Ciboire! Je saute sur le téléphone et je m’empresse d’aller chercher l’information auprès du vendeur. Un jeune qui s’était acheté ce vélo-là neuf l’été d’avant et qui devait vendre vite, parce qu’il avait besoin d’argent. Il n’y avait pas grand monde dans ce temps-là qui pouvait s’intéresser à acheter une bécane à 2 000 piastres $. Je lui ai montré mon permis de conduite, j’ai sorti mon carnet de chèques et il a accepté mon offre à 1 700 $ ! Pas question que je passe mon tour. À mon avis, ce vélo valait près de 2 500 $ ! Vous vous imaginez? En 1987, il y a 31 ans ! C’est comme si aujourd’hui, j'achetais un vélo de 6 000 $ pour 3 ! Je l’ai mis dans mon coffre de char right away, puis j’ai chanté à tue-tête tout le long jusque chez moi. J’étais l’homme le plus heureux du monde. Je m’en souviens comme si c’était hier. L’achat d’un nouveau vélo, comme vous savez, procure beaucoup de bonheur, alors imaginez pour moi, mon premier avec le cheminement que j’avais. Je venais de m’acheter un vélo qui ne pouvait plus me servir d’excuses pour expliquer une contre-performance.

J’avais tellement hâte à l’été, vous ne pouvez pas savoir. J’ai redoublé d’ardeur au gym, pas croyable! Je revenais à la maison le soir et la première chose que je faisais était de regarder mon bike dans les yeux et de lui dire « quand je vais te t’enfourcher toé, ça va être ta fête! » Nous étions en 1988 au printemps de mes 33 ans, un hiver complet sans aucune cigarette, pas de gaskette et ni de ligne de merde.
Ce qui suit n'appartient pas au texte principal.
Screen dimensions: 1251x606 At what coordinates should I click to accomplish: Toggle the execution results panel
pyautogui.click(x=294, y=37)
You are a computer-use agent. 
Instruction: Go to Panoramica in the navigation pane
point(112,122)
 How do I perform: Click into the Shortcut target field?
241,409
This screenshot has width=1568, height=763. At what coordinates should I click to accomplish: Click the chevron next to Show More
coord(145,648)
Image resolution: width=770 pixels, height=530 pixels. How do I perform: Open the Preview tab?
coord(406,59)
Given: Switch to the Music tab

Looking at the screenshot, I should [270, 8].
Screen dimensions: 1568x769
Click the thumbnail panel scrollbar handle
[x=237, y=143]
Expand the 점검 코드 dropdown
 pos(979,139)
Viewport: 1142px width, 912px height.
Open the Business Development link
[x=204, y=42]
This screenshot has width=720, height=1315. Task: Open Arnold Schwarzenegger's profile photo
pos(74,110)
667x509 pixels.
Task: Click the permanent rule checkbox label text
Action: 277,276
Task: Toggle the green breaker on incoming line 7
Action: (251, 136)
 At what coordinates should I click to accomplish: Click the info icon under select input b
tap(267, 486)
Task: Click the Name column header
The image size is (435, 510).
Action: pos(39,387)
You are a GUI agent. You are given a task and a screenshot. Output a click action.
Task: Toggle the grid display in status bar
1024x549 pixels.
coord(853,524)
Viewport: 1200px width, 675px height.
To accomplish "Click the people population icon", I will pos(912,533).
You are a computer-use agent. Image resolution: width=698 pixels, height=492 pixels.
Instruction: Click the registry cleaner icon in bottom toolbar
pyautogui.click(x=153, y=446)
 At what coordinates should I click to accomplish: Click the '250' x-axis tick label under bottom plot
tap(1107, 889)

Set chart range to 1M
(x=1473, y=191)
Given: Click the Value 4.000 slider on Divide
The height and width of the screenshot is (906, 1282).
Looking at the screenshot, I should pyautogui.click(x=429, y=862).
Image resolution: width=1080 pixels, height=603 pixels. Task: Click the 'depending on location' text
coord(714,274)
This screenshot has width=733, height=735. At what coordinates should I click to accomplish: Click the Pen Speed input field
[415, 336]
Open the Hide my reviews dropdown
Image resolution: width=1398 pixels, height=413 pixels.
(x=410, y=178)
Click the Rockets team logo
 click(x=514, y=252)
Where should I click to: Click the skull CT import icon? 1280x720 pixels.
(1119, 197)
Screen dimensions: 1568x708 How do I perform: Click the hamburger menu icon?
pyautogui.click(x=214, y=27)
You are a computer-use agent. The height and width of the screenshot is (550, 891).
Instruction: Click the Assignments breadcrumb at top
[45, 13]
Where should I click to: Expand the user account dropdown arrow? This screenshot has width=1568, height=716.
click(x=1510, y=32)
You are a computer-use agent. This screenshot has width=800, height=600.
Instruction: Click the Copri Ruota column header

Si vous aviez vu la face de mes chums du HLM à côte dans rue, lorsqu’ils m’ont vu sortir avec mon beau Peugeot sur le trottoir aux premiers chauds rayons de soleil à la fin d’avril accoutré comme j’étais!! Avec mes grands lainages que je devais enrouler deux ou trois tours à la taille, parce qu’ils étaient trop grands pour moi. Du linge emprunté voyez-vous hi hi hi.
« Eh ! Le clown, tu t’en vas ou de même…Christ Bob, Stun estie de beau beucycle cela? » disaient les gars en expirant une bonne touche de cigarette. 
« Cela mon homme, c’est une machine !» en mettant mon cul dessus.
Mon vélo était un peu plus petit que la grandeur qu’on m’aurait vendue en boutique. Si je me souviens bien, c’était un 56 alors qu’aujourd’hui je roule sur du 57 et on me recommande souvent du 59 pour ma grandeur. Le Reynolds 501 était l’équivalent du Colombus chez les cadres en alliage acier/Cromoly. À l’époque, je ne pouvais pas le comparer avec d’autres types de cadre. J’étais complètement néophyte en la matière. Évidemment, il n’y avait aucune comparaison à faire avec mon beau Poliquin jaune. Sa légèreté et conduite sont les deux aspects qui m’ont surpris le plus. Je m’en suis vite aperçu dans mes premiers virages. Oups mon homme, soit prudent, tu n’as pas trop le droit à l’erreur. Je n’avais qu’à incliner le vélo en appui dans les virages et vlan, c’est parti ton affaire mon homme, c’est là que tu passes et pas ailleurs, accroche ta tuque ! Et c’est quand je suis arrivé dans mes premières côtes et que je me suis levé en danseuse pour la première fois, que je me suis aperçu comment mon petit Peugeot était un bolide, « stiff » en accélération et relance, même en le comparant quelques années plus tard avec mon Desmarais en Colombus SLX que j’ai eu. Je l’ai gardé 4 ou 5 ans mon Peugeot et je n’ai pas eu honte de le revendre 500 $ à mon voisin pour qui s’était mis au vélo, et il ne s’en est jamais plaint.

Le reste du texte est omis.